OPDRACHTEN:
1. Schrijf uit het preekfragment woordelijk over wat begint bij "Een paar van" en doorloopt tot en met "dat nu kennen.".
2. Noem alle versnummers uit 1 Korinthiërs 15 die in het preekfragment worden geciteerd.

TEKSTFRAGMENT:
▬▬▬▬▬▬

Een paar van die veranderingen: •
Het huidige lichaam is vergankelijk, onderhevig aan afbraak, vatbaar voor ziekte, verval en ouderdom. Het nieuwe lichaam zal onvergankelijk zijn – dus vrij van al deze negatieve invloeden.
•
Het huidige lichaam is sterfelijk – onderworpen aan de dood. Het nieuwe lichaam zal onsterfelijk zijn en niet kunnen sterven.
•
Het huidige lichaam is, als gevolg van de zondeval, een lichaam van oneer, van fysieke broosheid en schaamte. Het nieuwe opstandinglichaam zal een lichaam zijn van schoonheid en heerlijkheid, vrij van alle beperkingen van de mens zoals we dat nu kennen.
•
Het huidige lichaam is een ‘ziels’ lichaam. Het nieuwe lichaam zal onderworpen zijn aan onze ‘geest’ in plaat van aan onze ziel.
Hoe geweldig moet dat zijn. Je krijgt een nieuw lichaam, zonder kwalen en tekortkomingen. Een lichaam zoals het opgestane lichaam van Jezus. We lezen hierover in de evangeliën. Niet langer beperkt door ruimte en tijd. Jezus kon verschijnen en verdwijnen, zoals Hij dat verkoos. Hij kon door gesloten deuren heengaan. Opvaren naar de hemel en weer naar de aarde terugkeren. Ongelofelijk maar waar. Jij en ik krijgen zo’n zelfde lichaam, wanneer Hij komt voor hen die Hem toebehoren. Hij is als eerste uit de dood opgestaan. Dat is wat wij vieren met Pasen. En als hij als eerste is opgestaan, dan zullen wij Hem volgen wanneer Hij komen zal als een dief in de nacht. Dus zorg dat je er altijd klaar voor bent. Ben jij klaar om Hem te ontmoeten? Dat is de vraag vanmorgen. 5
Ik wil afsluiten door hfd. 15 van 1 Korinthiërs met u verder uit te lezen. Vanaf vers 54: 54 En wanneer dit vergankelijke lichaam is bekleed met het onvergankelijke, dit sterfelijke met het onsterfelijke, zal wat geschreven staat in vervulling gaan: ‘De dood is opgeslokt en overwonnen. 55 Dood, waar is je overwinning? Dood, waar is je angel?’ 56 De angel van de dood is de zonde, en de zonde ontleent haar macht aan de wet. 57 Maar laten we God danken, die ons door Jezus Christus, onze Heer, de overwinning geeft. 58 Kortom, geliefde broeders en zusters, wees standvastig en onwankelbaar en zet u altijd volledig in voor het werk van de Heer, in het besef dat door de Heer uw inspanningen nooit tevergeefs zijn. Vragen: 1. Waardoor bent u het meeste aangesproken in deze preek? a. Waarom? 2. Wat betekent Pasen voor u persoonlijk? a. Hoe geeft u daar vorm aan? 3. Hoe kun je er nu voor zorgen, hoe je hemelse lichaam er straks uit zal zien? a. Welke investeringen zijn op dat gebied noodzakelijk voor de toekomst? 4. Sommige mensen vergelijken het stervensproces als de geboorte naar iets nieuws en onbekends, waar het leven pas echt begint. a. Helpt die vergelijking u? b. Waarom wel/niet?

▬▬▬▬▬▬

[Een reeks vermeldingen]
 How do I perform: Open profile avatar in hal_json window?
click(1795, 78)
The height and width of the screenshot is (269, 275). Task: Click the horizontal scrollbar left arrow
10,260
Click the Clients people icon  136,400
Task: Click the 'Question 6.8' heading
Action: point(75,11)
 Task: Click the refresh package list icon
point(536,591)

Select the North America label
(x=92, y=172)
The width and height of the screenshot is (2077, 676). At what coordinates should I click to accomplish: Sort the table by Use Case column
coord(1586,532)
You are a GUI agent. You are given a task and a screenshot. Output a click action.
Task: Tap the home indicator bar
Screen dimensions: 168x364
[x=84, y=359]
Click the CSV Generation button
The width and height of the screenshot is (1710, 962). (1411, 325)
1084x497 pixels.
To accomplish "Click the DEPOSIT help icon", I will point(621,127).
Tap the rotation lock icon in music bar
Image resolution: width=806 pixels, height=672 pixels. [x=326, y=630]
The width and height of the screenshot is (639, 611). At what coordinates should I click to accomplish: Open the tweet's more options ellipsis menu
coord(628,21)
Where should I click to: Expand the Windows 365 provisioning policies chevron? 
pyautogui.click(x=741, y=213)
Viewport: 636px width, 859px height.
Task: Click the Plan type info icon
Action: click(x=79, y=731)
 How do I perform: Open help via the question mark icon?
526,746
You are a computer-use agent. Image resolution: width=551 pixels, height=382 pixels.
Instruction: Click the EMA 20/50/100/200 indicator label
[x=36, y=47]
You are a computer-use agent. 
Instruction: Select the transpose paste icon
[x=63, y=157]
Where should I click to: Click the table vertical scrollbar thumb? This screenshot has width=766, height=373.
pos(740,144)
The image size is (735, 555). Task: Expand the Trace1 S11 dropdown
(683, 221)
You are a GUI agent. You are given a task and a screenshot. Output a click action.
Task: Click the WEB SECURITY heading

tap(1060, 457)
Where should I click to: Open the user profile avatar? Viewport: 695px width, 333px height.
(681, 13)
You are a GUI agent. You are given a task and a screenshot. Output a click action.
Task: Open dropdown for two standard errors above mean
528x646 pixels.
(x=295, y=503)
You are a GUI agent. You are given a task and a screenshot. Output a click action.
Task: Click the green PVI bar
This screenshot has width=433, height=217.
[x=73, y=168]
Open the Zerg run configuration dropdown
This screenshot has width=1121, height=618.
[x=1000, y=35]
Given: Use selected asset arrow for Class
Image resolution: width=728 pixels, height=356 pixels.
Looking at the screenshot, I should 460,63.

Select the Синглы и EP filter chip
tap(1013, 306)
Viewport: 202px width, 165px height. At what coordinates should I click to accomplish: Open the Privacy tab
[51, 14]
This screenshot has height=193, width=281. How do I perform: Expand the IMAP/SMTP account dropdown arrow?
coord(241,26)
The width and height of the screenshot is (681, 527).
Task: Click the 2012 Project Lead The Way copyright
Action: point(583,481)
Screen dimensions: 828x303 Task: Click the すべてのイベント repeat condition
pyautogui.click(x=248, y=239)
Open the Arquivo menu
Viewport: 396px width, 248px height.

▬▬▬▬▬▬

VOLLEDIGE UITWERKINGEN:
1.
Een paar van die veranderingen: •
Het huidige lichaam is vergankelijk, onderhevig aan afbraak, vatbaar voor ziekte, verval en ouderdom. Het nieuwe lichaam zal onvergankelijk zijn – dus vrij van al deze negatieve invloeden.
•
Het huidige lichaam is sterfelijk – onderworpen aan de dood. Het nieuwe lichaam zal onsterfelijk zijn en niet kunnen sterven.
•
Het huidige lichaam is, als gevolg van de zondeval, een lichaam van oneer, van fysieke broosheid en schaamte. Het nieuwe opstandinglichaam zal een lichaam zijn van schoonheid en heerlijkheid, vrij van alle beperkingen van de mens zoals we dat nu kennen.

2. 54, 55, 56, 57 en 58